## EXTRACT TO READ:
Hereinafter, an embodiment of the present invention will be described with reference to the accompanying drawings. For example, for a semiconductor production apparatus to obtain corrosion resistance to halogen ions and radicals included in corrosive gas (may be referred to as “corrosive gas resistance”), it is required not to react easily with chlorine ions, chlorine radicals, bromine ions, bromine radicals, and the like (hereinafter, simply referred to as “chlorine ions and the like”). Thus, for the non-reactiveness to chlorine ions and the like, which is regarded highly in the present invention, it is important to make sure that adsorption with chlorine ions and the like is difficult (chlorine ions and the like can hardly approach) and intrusion by chlorine ions and the like is difficult (chlorine ions and the like can hardly spread from surfaces).

Difficulty of adsorption with chlorine ions and the like is expressed as how low adsorption energy (may also be referred to as detachment energy), such as the one disclosed in Non-Patent Document 5, is: the lower the adsorption energy is, the harder the adsorption becomes. The adsorption energy is found by calculation, and a method for the calculation will be described below.

## PROBLEMS TO WORK ON:
1: Decide whether each statement below agrees with the passage on corrosive gas resistance, and support each yes or no with the deciding words quoted from it. (a) Corrosion resistance to halogen ions and radicals in corrosive gas may also be called "corrosive gas resistance." (b) The higher the adsorption energy, the harder adsorption becomes. (c) The adsorption energy is obtained by measurement rather than by calculation.
2: In the passage on corrosive gas resistance, what other name is given for adsorption energy?
3: Continue the passage on corrosive gas resistance, starting after its last sentence.

[Records from a data source]
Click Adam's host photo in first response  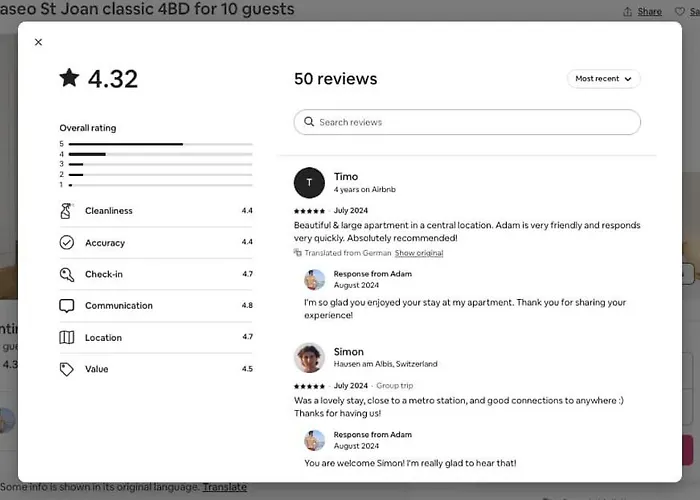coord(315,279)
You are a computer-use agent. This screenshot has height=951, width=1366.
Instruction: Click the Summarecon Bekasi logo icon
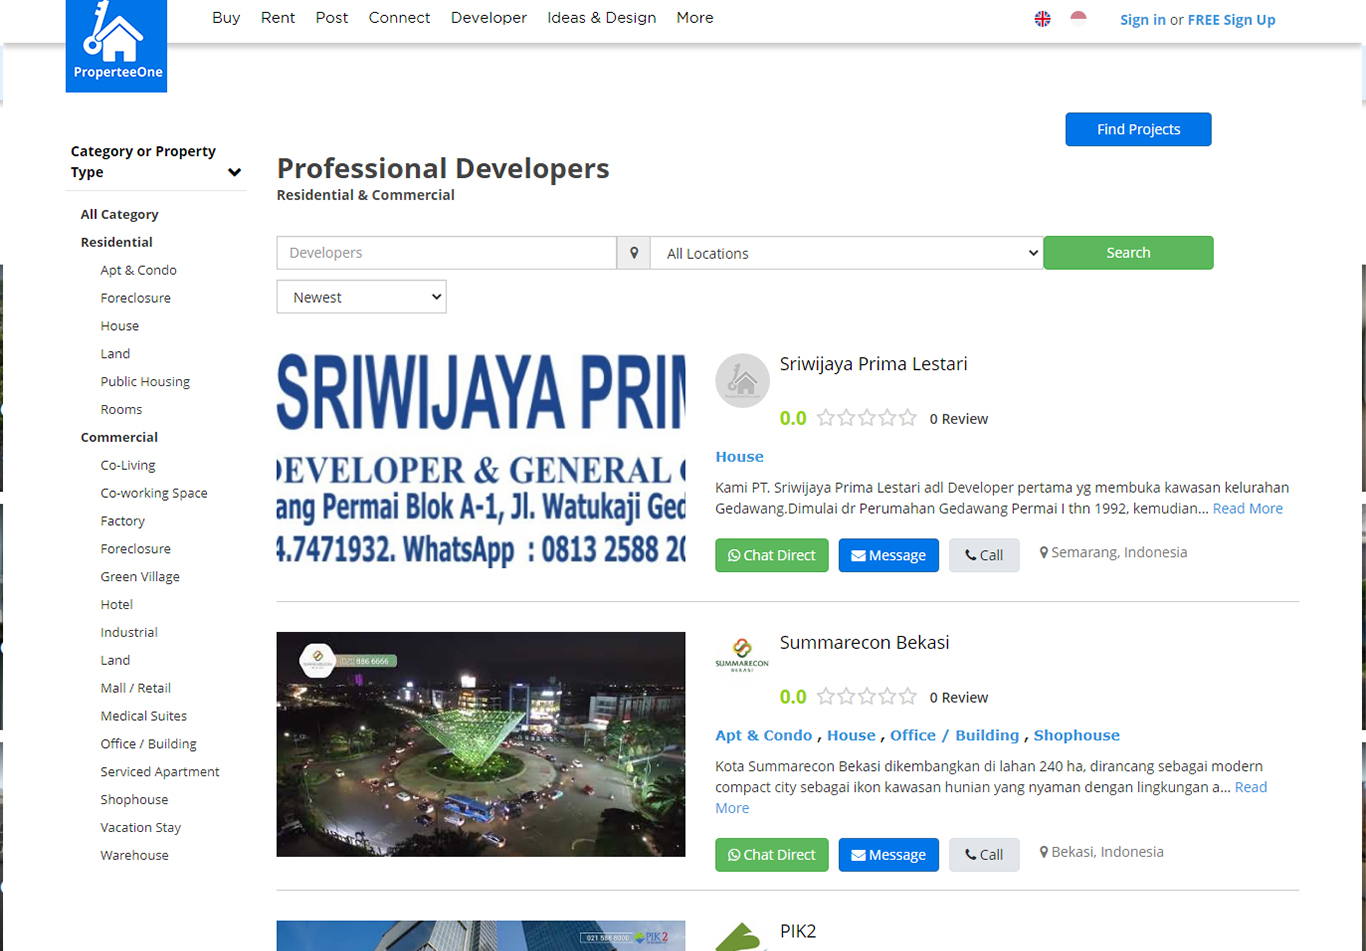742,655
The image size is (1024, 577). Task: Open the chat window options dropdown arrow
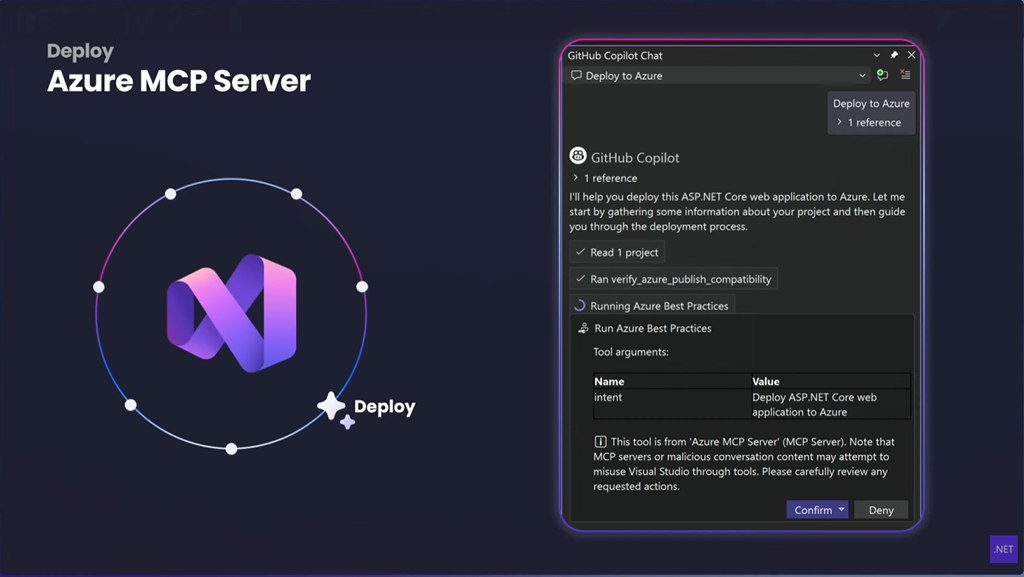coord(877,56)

## ANSWERS TO THE EXERCISES:
1:
(a) Yes: "may be referred to as “corrosive gas resistance”"
(b) No: "the lower the adsorption energy is, the harder the adsorption becomes"
(c) No: "The adsorption energy is found by calculation"

2: Detachment energy.

3:
Dominant factors of the adsorption energy are lattice constants and a lattice mismatch, which is a relative difference between the lattice constants, as shown in Non-Patent Document 6, for example. That is, the lattice constants and the lattice mismatch, which is the relative difference between the lattice constants, are more dominant factors than other factors such as surface energy, cohesive energy, and electronegativity. Thus, the inventor of the present invention has paid attention to the lattice mismatch, which is the relative difference between the lattice constants, and then has found out that, by using a material having the large lattice mismatch with chlorine ions and the like, it is possible to obtain corrosive gas resistance. The lattice mismatch is sometimes referred to as lattice inconsistency and can be found by calculation. A method of the calculation will be described below.

As an example in which the lattice mismatch is paid attention to in the conventional field of metal materials, Non-Patent Document 5 describes bonding strength such as interface strength between a wiring film and a barrier film of an electron component, in which an attempt to reduce the lattice mismatch as much as possible, ideally to zero, has been made. Contrary to the above, the present invention aims to obtain resistance to chlorine ions and the like, i.e. non-reactiveness to chlorine ions and the like, by increasing the lattice mismatch, which is an idea opposite to the conventional one.

It is also important, to enhance the corrosive gas resistance, that the chlorine ions and the like do not intrude from surfaces and react with the alloy. Difficulty of intrusion by chlorine ions and the like is evaluated by a diffusion coefficient from the surface to the inside. Results of a study on relationships between the lattice mismatch and the diffusion coefficients for chlorine ions and the like of some alloys show that the larger the lattice mismatch is, the more the adsorption energy and the diffusion coefficients for chlorine ions and the like (hereafter, may be simply referred to as diffusion coefficients) can be suppressed. The diffusion coefficient for chlorine ions and the like can be found by calculation, and a method for the calculation will be described below.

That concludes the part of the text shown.